As explained in the Malaysian Corporate Governance Code 2021, large companies are defined as those that are either constituents of the FBM Top 100 Index or companies with a market capitalization exceeding RM2bil.
For companies that have a market capitalization of RM200mil to RM2bil under the FBM Emas Index, these are also classified under the FBM Mid Cap Index (FBM MCI).
For the FBM SCI, the rule of thumb defines index companies as those in the top 98% of Bursa Malaysia’s main market, but excludes companies in the FBM Top 100 Index.
At the end of December 2021, FBM MCI had a total of 216 constituents while FBM SCI had 214 constituents. According to the definition of the basic rule, it is likely that most of the companies that are part of the FBM SCI are also constituents of the FBM MCI.

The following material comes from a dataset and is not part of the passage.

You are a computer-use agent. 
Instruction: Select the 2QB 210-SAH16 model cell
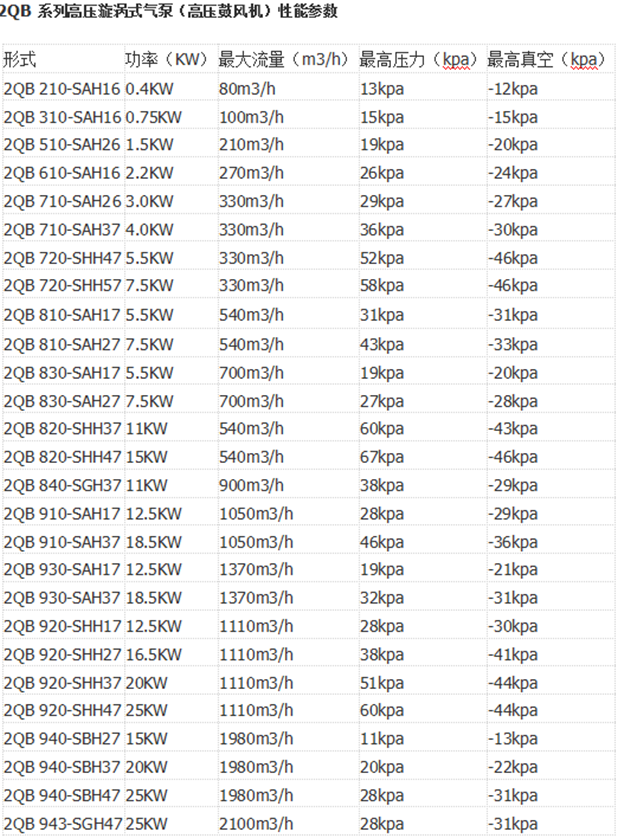pos(62,88)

To return to the example given, by definition, small capitalization companies are the 216 companies of SCI FBM. However, the fund management company has added flexibility to invest outside the set parameters, but this cannot exceed 20% of the fund size at the time of purchase.
With this, can the fund manager claim that he did a good job? Is the fund calibration correct when the actual performance greatly exceeds the underlying index?

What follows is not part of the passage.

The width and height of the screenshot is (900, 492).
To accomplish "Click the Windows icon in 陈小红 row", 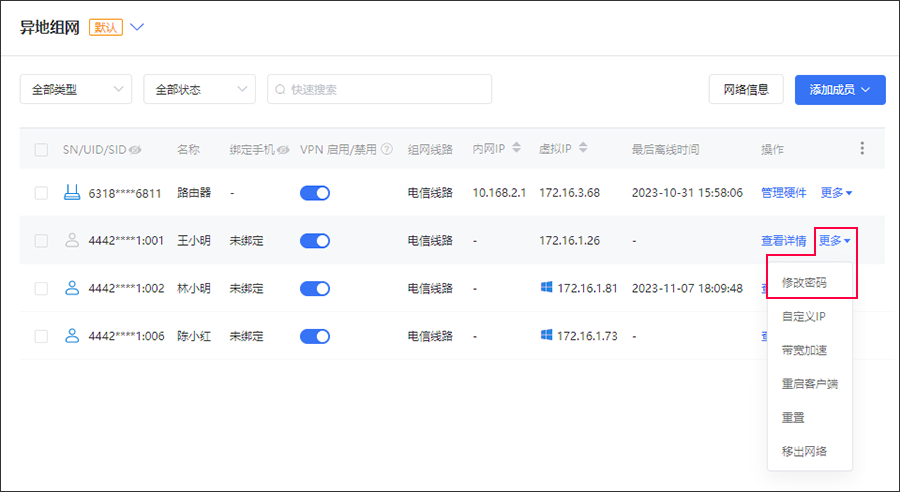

The above also explains the market’s perception of what a small cap fund is and how in reality it is very different because, based on the definition of the index, small cap companies are not so small after all and some of them are even big companies with a market capitalization over RM2bil.
The general public, too, although focusing on performance, and perhaps to some extent on the name of the fund, should read the prospectus of a newly launched fund in more detail to understand the mandate and the settings and not be misled by the name of a fund.
Custom Index Overview
We’ve all heard of how fund managers define their performance against a particular index. With this, we define a good or bad fund manager based on whether they are able to deliver that superior outperformance or have underperformed the benchmark.
In theory, as we see in funds that track a particular exchange-traded fund, a fund manager should be able to “perform the market” because they use a benchmark index to build their portfolio.
Investors are “willing to pay” an outperformance fee when a fund manager is able to beat the market by picking winners within the benchmark or, in some cases, they deviate (such as the permits given mandate) to provide investors with extra returns or alpha.
A custom index allows fund managers to build custom portfolios, based on a particular fund’s objective or based on defined parameters.
This is because a custom index is more about choosing the right stocks in a portfolio and then a benchmark is created to reflect the underlying stocks in the portfolio. It is not compared to an established index but is created for each individual portfolio.
The question of the replication of an index does not arise since a new index is created immediately after the definition of the actions that make up the mandate. In this way, the fund manager has clear parameters, he does not have the possibility of deviating from the mandate and his performance measurement will be more precise.
The only way for the fund manager to outperform the benchmark is to overweight the stocks that are expected to perform well and underweight the other stocks that make up the custom index.
Should the benchmark be regulated?
While regulators, in approving a new fund, are preoccupied with compliance and risk management issues, little attention is paid to how the performance of a particular fund will be measured and with that the discipline to ensuring that investors buying these products have the right exposure and not masked by other unrelated underlying assets.
Regulators should redefine how benchmarking is done, because in today’s technology tools, creating a custom index isn’t too troublesome. Any fund mandated to invest in stocks that do not reflect a particular chosen benchmark should be required to establish a custom index.
This way, the actual performance of the fund manager can be truly assessed and not distorted due to the use of the wrong benchmark.
Pankaj C. Kumar is a longtime investment analyst. The opinions expressed here are those of the author.